TEXT SEGMENT:
>>>

6. Tax Requirements. This grant of Restricted Shares is subject to all applicable federal, state and local taxes and such tax withholding requirements (domestic and foreign).
7. Miscellaneous.
(a) Certain Transfers Void. Any purported Transfer of shares of Common Stock or Restricted Shares in breach of any provision of this Agreement shall be void and ineffectual, and shall not operate to Transfer any interest or title in the purported transferee.
(b) No Fractional Shares. All provisions of this Agreement concern whole shares of Common Stock. If the application of any provision hereunder would yield a fractional share, such fractional share shall be rounded down to the next whole share if it is less than 0.5 and rounded up to the next whole share if it is 0.5 or more.
(c) Not an Agreement to Continue Employment or Any Service. This Agreement is not an agreement for continued Employment or service with the Company or any of its Parent, Subsidiaries or affiliates and no provision of this Agreement shall be construed or interpreted to create any right of Grantee to continue in Employment or to provide services to the Company or any Parent, Subsidiary or affiliate.
(d) Notices. Any notice, instruction, authorization, request or demand required hereunder shall be in writing, and shall be delivered either by personal delivery, by telegram, telex, telecopy or similar facsimile means, by certified or registered mail, return receipt requested, or by courier or delivery service, addressed to the Company at the address indicated beneath its signature on the execution page of this Agreement, and to Grantee at his address indicated on the Company’s stock records, payroll or other Company records, or at such other address and number as a party shall have previously designated by written notice given to the other party in the manner hereinabove set forth. Notices shall be deemed given when received, if sent by facsimile means (confirmation of such receipt by confirmed facsimile transmission being deemed receipt of communications sent by facsimile means); and when delivered and receipted for (or upon the date of attempted delivery where delivery is refused), if hand-delivered, sent by express courier or delivery service, or sent by certified or registered mail, return receipt requested.

<<<

DATASET CONTENT:
>>>

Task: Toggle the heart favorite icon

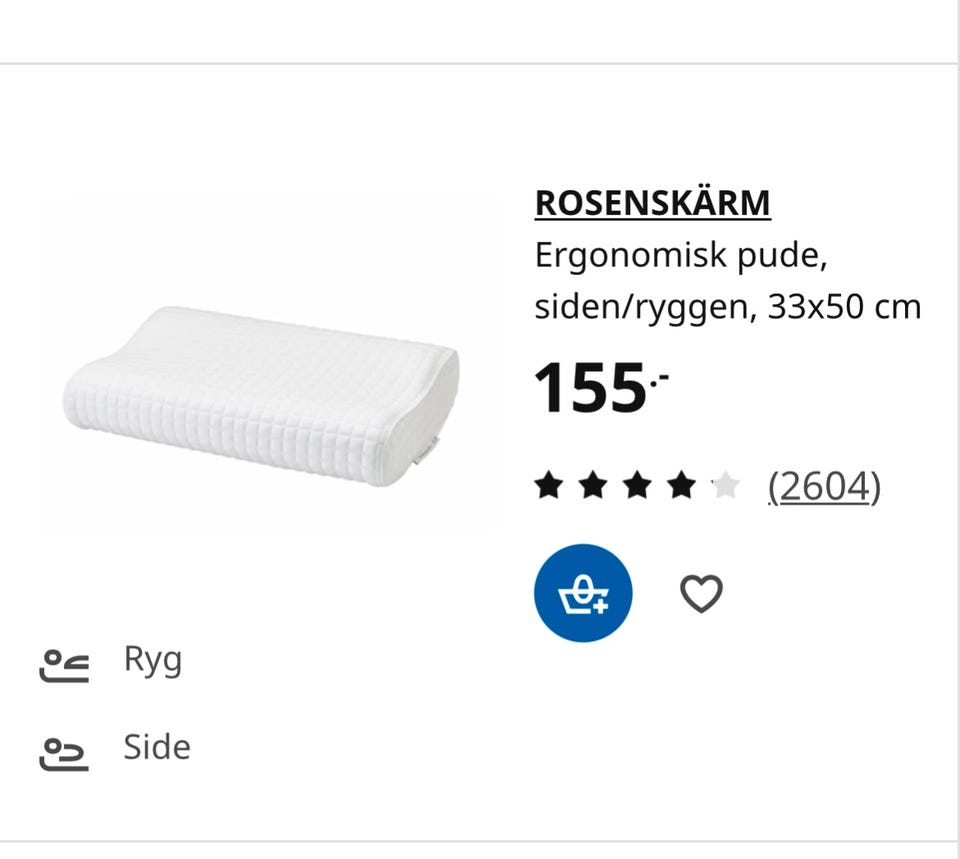Action: click(x=701, y=594)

<<<

SET TASKS:
1 - In the agreement excerpt, what happens to a fractional share of 0.5 or more?
2 - Reproduce the agreement excerpt between "6. Tax Requirements." and "(domestic and foreign).", inclusive.

SOLUTIONS BY TASK:
1 - It is rounded up to the next whole share.

2 -
6. Tax Requirements. This grant of Restricted Shares is subject to all applicable federal, state and local taxes and such tax withholding requirements (domestic and foreign).